Un’indagine come le altre?

«L’importanza degli inquinatori non mi ha mai preoccupato. Non ho mai pensato che se l’autore di un reato è importante, allora, potrebbero alterarsi gli equilibri del processo. A me interessavano solo i profili tecnici e cioè se c’era un nesso di causalità tra la discarica e l’inquinamento dei pozzi di acqua potabile a valle. Poi, l’accertamento delle responsabilità passò anche dall’analisi di documenti e testimonianze. L’ho messo nero su bianco, sull’avviso di conclusione delle indagini preliminari, che erano coinvolti i vertici della Montediscon: c’era la prova che la discarica fu costruita dalla Montedison su un terreno mai ceduto, come se non si dovesse sapere niente di quello che conteneva».

La prima sentenza, nel 2014, ha assolto i 19 imputati dall’avvelenamento, il reato più grave: cosa ne pensa?

«Ho letto la sentenza e devo dire che è argomentata e non superficiale. Comunque, io non sono d’accordo sull’insussistenza del reato di avvelenamento e con la riqualificazione del disastro doloso in colposo che è alla base della dichiarazione di prescrizione. Ma è anche vero che su questi temi, non ci sono principi giurisprudenziali consolidati a cui attingere e ci possono essere letture alternative degli episodi. Però, il fatto non è stato affatto smentito: che la discarica esista e che abbia provocato inquinamento non lo può mettere in discussione nessuno e la sentenza lo ha riaffermato con chiarezza senza peraltro escludere il disastro. Che è stato solo considerato non voluto.

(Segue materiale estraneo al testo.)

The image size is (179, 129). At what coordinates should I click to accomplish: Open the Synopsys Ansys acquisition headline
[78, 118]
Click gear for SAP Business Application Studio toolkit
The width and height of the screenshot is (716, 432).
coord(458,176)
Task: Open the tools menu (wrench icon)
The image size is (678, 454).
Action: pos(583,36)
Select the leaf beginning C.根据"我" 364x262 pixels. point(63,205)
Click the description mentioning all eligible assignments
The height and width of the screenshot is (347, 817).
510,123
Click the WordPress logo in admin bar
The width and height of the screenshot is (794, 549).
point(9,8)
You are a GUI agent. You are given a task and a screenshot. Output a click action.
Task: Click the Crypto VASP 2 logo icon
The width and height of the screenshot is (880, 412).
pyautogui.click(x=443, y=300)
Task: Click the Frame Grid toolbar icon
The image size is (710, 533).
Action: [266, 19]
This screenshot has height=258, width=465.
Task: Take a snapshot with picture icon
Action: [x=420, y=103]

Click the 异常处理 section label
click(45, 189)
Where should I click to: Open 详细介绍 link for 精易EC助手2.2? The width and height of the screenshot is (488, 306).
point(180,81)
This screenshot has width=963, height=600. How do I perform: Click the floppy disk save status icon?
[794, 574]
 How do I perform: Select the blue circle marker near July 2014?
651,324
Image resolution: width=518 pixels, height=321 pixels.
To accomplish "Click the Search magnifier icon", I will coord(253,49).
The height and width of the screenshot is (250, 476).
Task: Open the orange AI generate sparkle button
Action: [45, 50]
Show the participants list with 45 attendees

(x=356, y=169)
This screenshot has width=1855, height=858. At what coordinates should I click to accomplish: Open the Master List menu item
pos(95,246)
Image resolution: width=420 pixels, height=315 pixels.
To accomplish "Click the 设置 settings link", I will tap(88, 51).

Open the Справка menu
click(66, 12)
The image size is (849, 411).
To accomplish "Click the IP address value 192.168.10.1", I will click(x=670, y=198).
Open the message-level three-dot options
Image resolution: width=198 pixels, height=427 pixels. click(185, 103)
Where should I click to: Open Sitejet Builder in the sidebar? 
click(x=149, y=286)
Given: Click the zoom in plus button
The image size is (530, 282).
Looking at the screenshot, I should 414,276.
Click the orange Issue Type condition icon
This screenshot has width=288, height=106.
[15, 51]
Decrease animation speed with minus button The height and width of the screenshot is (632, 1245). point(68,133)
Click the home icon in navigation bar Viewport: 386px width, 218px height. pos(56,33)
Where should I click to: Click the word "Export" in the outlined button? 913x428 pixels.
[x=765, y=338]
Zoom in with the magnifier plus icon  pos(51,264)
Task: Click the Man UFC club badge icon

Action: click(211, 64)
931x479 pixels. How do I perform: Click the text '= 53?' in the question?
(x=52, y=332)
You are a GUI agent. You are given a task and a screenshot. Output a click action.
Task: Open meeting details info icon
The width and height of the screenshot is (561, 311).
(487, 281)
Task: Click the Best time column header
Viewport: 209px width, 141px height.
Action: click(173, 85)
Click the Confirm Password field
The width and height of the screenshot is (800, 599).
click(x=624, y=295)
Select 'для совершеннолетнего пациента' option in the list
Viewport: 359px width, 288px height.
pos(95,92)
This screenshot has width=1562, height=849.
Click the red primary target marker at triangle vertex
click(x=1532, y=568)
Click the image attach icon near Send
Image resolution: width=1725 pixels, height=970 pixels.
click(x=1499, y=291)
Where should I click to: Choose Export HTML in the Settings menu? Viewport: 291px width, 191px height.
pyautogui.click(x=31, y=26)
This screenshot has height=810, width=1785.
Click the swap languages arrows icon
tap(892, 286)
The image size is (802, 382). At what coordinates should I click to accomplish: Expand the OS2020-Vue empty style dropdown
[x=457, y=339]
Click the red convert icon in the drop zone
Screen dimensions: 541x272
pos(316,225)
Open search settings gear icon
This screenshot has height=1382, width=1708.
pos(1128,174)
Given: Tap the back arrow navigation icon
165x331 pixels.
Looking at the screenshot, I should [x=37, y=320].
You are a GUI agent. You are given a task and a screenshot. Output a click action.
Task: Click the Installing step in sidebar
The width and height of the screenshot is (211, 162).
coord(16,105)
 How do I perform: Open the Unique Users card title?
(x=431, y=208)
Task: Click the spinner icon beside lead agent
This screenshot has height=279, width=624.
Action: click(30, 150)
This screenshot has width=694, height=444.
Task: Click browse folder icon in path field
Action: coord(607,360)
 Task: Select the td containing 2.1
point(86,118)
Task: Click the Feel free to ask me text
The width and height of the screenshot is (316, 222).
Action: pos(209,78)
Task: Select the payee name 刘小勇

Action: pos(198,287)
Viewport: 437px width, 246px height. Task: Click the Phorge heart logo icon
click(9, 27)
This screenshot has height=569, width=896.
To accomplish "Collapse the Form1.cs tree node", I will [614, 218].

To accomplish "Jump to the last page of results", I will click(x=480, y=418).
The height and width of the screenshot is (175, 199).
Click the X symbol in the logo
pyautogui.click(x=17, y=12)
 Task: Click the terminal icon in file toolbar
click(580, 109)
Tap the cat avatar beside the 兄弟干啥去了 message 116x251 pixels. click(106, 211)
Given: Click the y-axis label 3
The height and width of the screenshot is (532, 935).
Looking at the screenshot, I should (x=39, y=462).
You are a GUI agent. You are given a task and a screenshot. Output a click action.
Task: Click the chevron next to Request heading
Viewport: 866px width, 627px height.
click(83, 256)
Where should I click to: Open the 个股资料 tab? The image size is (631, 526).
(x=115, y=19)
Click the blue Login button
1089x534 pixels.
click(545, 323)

Le sentenze possono essere criticate ma vanno rispettate».

A febbraio saranno 10 anni dalla scoperta della discarica di Tre Monti e i rifiuti sono ancora lì: le sembra accettabile?

«Quell’area dovrebbe essere bonificata da parte di chi l’ha inquinata. Perché mentre noi parliamo, a Bussi, i rifiuti tossici rilasciano ancora sostanze inquinanti nella falda. La bonifica avrà un costo enorme e, forse, anche per questo c’è un problema di competenza. In parole povere, lì bisognerebbe togliere tutto e portarlo da un’altra parte per smaltire i veleni. Ma è un’opera necessaria perché l’inquinamento che parte da Bussi, passa per Chieti e arriva fino a Pescara».

C’è un dettaglio che ricorda dell’indagine?

«Il lavoro eccezionale dei ragazzi della forestale, la loro passione anche di fronte al rischio, la caparbietà del comandante Conti. Se la discarica fu scoperta è soprattutto grazie alla tenacia di quegli investigatori. Ma questa indagine deve insegnare anche che l’ambiente non può essere trattato come una cosa che non ci riguarda: la natura ci restituisce tutto ciò che le diamo e siccome viviamo di quanto beviamo e mangiamo, alla fine, quel tutto torna sempre a noi. Quel che può sembrare proficuo oggi, come risparmiare sullo smaltimento dei veleni, sarà dannoso domani».